- International Bowl logo.
- Date: January 5, 2008
- Season: 2007
- Stadium: Rogers Centre
- Location: Toronto, Ontario
- MVP: Rutgers RB Ray Rice
- Favorite: Rutgers by 10
- Referee: Gil Gelbke (C-USA)
- Attendance: 31,455
- Payout: US$750,000 per team

United States TV coverage
- Network: ESPN2
- Announcers: John Saunders (Play by Play) Doug Flutie (Analyst) Jesse Palmer (Analyst) Stacey Dales (Sideline)

International TV coverage
- Network: Rogers Sportsnet (Canada)

= 2008 International Bowl =

The 2008 International Bowl was played on January 5, 2008, at the Rogers Centre in Toronto, Ontario, Canada.

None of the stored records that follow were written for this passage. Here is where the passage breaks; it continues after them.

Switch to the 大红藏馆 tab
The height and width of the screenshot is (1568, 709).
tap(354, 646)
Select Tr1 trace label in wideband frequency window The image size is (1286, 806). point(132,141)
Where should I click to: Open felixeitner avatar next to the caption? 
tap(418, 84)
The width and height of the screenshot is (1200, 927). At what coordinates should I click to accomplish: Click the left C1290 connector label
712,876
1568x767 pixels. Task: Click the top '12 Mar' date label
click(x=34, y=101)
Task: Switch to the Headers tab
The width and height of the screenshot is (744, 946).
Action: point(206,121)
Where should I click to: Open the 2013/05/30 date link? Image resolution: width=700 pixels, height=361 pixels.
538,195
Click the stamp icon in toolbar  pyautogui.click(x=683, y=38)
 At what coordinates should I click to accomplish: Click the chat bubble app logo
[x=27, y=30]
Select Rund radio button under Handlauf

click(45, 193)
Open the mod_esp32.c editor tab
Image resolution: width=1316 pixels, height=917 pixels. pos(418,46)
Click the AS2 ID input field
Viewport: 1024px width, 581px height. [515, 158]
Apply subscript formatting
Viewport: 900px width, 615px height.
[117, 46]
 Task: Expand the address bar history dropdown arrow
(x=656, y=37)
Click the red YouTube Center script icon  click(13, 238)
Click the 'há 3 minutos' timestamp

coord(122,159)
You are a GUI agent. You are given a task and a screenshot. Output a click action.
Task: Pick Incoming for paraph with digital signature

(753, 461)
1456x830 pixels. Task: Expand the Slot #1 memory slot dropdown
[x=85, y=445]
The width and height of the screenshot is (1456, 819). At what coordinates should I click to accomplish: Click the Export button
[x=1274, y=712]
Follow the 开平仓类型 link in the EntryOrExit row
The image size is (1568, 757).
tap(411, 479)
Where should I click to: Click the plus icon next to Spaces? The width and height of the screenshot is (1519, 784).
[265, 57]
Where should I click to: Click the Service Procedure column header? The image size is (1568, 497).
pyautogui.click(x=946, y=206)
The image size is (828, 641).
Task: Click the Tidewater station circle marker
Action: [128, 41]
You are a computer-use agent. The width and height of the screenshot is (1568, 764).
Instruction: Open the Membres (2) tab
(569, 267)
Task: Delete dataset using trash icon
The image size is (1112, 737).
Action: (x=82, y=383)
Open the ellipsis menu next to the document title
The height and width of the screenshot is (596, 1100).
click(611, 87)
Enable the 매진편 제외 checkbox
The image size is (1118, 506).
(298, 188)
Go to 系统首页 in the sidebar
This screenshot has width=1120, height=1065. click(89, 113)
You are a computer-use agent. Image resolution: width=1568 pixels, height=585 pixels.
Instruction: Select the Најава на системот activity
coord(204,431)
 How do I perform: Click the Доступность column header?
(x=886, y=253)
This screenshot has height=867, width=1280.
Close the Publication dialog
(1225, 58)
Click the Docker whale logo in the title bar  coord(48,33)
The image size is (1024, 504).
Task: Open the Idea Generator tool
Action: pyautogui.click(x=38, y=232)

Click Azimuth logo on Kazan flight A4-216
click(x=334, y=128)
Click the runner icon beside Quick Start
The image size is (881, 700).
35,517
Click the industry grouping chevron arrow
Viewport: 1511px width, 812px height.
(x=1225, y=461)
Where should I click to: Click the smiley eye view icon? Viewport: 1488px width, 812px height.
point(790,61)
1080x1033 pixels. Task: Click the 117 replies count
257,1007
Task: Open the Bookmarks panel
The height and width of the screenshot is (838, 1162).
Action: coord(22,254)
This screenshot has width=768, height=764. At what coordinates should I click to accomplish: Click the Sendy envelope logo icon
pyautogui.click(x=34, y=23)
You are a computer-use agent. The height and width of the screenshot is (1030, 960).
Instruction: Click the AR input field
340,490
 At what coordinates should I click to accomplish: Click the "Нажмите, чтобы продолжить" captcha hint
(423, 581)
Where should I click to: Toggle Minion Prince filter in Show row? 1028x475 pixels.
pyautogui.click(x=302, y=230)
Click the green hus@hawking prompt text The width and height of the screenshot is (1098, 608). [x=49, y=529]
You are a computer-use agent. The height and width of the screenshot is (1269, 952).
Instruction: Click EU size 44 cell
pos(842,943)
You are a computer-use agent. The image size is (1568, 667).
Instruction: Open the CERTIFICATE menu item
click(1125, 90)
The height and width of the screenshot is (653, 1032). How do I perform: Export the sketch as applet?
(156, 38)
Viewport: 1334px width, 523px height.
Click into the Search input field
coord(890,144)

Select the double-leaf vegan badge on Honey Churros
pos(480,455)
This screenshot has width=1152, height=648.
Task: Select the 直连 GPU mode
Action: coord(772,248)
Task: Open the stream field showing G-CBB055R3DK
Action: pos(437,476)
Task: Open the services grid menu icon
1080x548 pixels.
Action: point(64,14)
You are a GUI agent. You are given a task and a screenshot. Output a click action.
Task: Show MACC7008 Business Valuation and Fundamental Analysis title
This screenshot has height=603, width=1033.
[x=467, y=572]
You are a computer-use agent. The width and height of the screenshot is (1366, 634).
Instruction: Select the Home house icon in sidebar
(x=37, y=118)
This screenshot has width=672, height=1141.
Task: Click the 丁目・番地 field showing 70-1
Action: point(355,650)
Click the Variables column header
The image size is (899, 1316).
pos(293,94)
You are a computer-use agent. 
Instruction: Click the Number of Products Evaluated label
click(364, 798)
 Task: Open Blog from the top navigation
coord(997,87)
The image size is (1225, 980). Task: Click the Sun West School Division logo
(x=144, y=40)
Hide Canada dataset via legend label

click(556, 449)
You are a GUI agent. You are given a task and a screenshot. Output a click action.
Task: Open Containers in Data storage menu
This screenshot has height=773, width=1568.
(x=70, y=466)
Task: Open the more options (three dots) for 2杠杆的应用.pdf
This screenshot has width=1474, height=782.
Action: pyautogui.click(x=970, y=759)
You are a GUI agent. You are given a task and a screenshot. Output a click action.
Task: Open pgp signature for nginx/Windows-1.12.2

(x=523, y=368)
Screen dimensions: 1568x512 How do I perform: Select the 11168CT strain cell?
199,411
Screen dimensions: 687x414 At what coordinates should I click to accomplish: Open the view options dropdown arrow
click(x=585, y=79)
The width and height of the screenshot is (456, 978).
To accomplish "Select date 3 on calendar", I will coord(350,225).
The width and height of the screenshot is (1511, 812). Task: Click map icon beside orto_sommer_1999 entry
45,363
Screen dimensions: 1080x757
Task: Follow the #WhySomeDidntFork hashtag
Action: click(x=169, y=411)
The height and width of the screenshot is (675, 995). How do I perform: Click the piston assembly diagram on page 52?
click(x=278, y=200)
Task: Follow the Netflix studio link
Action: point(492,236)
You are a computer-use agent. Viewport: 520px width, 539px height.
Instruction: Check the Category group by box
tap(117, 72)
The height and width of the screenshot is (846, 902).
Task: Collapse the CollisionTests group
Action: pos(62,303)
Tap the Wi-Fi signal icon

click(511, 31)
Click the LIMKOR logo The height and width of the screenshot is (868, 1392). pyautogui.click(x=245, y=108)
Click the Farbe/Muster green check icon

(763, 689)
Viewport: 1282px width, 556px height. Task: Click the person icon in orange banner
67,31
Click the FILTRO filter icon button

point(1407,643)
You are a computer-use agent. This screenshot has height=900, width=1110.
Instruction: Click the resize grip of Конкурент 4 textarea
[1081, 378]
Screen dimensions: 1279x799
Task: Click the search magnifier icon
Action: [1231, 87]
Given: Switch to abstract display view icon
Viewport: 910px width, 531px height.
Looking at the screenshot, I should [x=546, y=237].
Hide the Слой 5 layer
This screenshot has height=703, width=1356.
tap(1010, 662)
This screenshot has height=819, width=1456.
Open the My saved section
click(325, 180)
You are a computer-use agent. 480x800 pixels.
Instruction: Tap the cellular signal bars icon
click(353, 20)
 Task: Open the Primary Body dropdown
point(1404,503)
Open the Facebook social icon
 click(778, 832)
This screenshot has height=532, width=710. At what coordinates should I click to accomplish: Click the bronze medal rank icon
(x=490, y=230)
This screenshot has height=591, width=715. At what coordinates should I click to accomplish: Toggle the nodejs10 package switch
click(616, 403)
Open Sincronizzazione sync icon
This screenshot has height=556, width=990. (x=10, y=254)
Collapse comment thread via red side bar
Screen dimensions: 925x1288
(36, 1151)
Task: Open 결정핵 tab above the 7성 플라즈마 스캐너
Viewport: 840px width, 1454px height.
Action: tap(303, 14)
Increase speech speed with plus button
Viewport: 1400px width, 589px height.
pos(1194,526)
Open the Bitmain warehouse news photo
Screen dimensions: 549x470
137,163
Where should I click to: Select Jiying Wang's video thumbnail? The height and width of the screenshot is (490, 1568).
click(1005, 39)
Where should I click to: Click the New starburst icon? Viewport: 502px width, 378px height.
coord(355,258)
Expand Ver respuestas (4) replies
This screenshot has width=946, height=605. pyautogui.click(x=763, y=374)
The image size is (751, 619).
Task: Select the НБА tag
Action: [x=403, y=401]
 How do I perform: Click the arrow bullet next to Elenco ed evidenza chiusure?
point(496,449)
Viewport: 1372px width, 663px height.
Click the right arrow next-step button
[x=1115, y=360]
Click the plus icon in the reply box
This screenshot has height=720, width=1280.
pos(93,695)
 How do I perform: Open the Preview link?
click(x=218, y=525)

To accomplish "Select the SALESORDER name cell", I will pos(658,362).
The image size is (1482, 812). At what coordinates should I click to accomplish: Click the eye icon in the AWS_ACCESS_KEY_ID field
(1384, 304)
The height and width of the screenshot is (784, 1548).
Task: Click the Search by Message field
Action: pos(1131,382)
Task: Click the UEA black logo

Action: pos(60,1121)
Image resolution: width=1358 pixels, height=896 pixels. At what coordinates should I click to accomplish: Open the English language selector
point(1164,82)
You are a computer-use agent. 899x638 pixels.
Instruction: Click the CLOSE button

The game featured the Scarlet Knights of Rutgers University—who finished 5th in the Big East Conference—and the Cardinals of Ball State University—who finished co-champions of the Mid-American Conference's West Division. The game was the only NCAA Division I Football Bowl Subdivision game from the 2007–2008 season to be played outside the United States. Rutgers won by a score of 52-30.

==Overview==
The game featured tie-ins from the Big East and Mid-American Conferences (MAC). Representing the Big East was Rutgers, who finished the 2007 regular season with an overall record of 7-5 (3-4 in the Big East). Representing the MAC was Ball State, who finished the 2007 regular season with an overall record of 7-5 (5-2 in the MAC).

Announcers for the American TV coverage on ESPN2, John Saunders (Toronto) and Jesse Palmer (Ottawa), and sideline reporter Stacey Dales (Collingwood) are all Canadians. Additionally, Doug Flutie played in the CFL.